Only the lines from the one with "Where should I" through the last line of the records below belong in your answer, reproduced exactly and with the pictures left out.

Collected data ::

[Start of section]

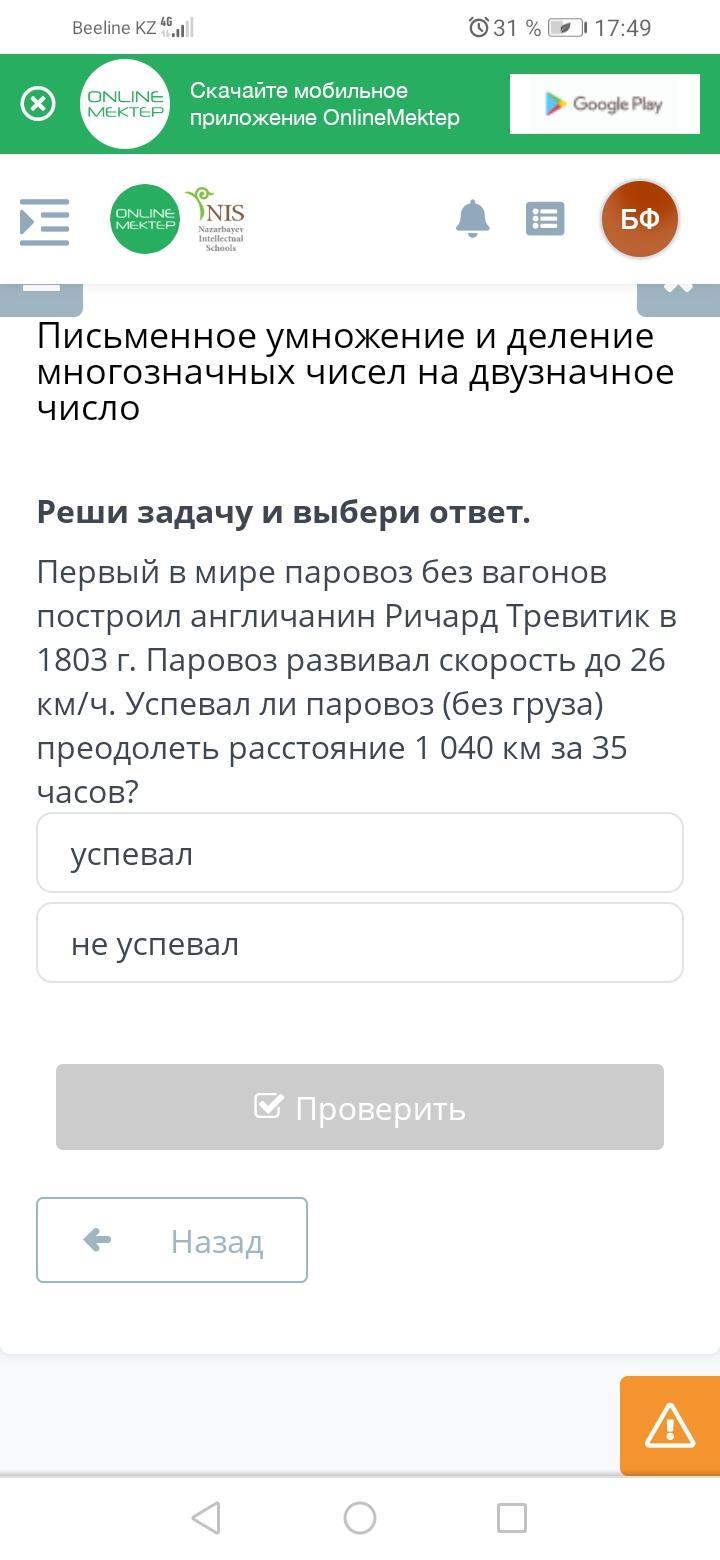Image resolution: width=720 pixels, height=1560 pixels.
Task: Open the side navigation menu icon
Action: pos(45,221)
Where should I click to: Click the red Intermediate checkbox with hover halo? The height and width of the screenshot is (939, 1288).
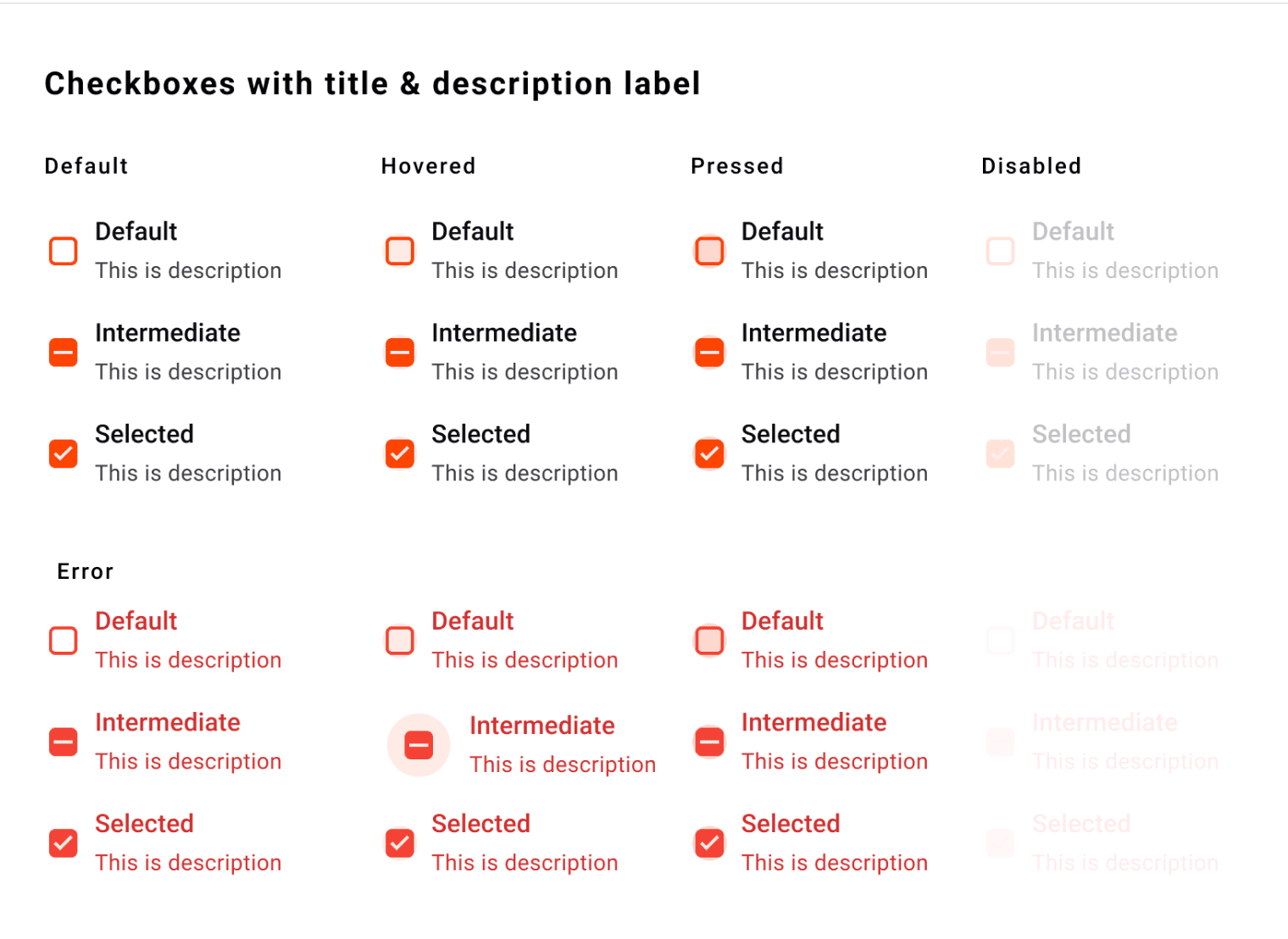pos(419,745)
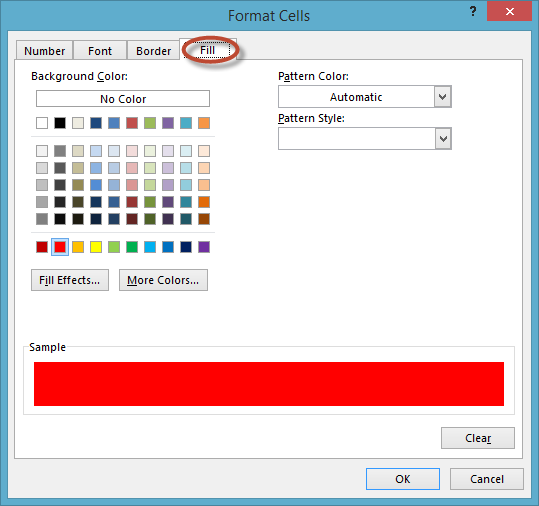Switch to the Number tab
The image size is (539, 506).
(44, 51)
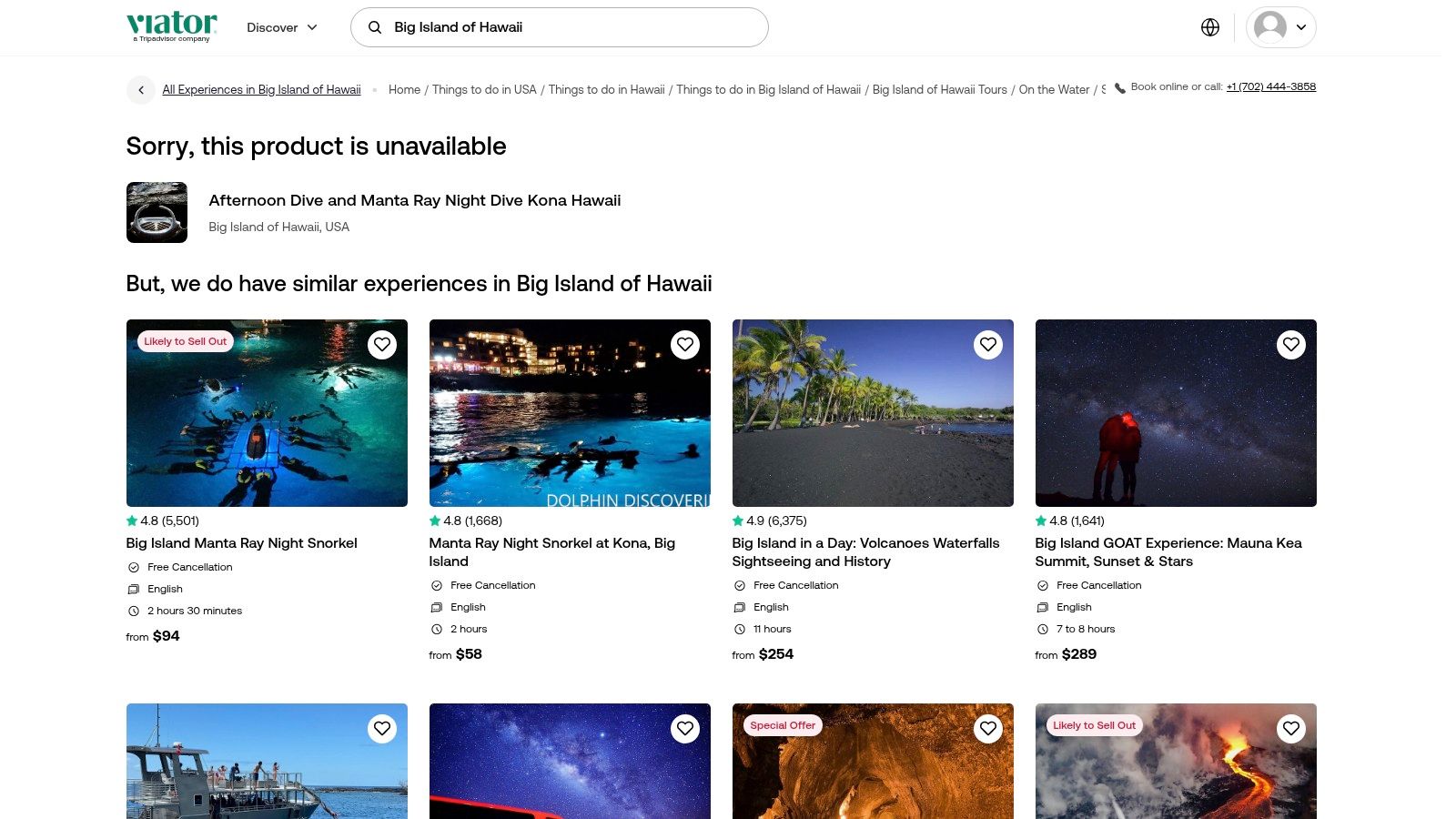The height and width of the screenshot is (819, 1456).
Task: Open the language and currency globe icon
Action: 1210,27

[End of section]

Reply to the exercise ::
Where should I click to: Click the red Intermediate checkbox with hover halo? The height and width of the screenshot is (939, 1288).
pos(419,745)
Switch to the Number tab
The image size is (539, 506).
(44, 51)
The height and width of the screenshot is (819, 1456).
Task: Open the language and currency globe icon
Action: 1210,27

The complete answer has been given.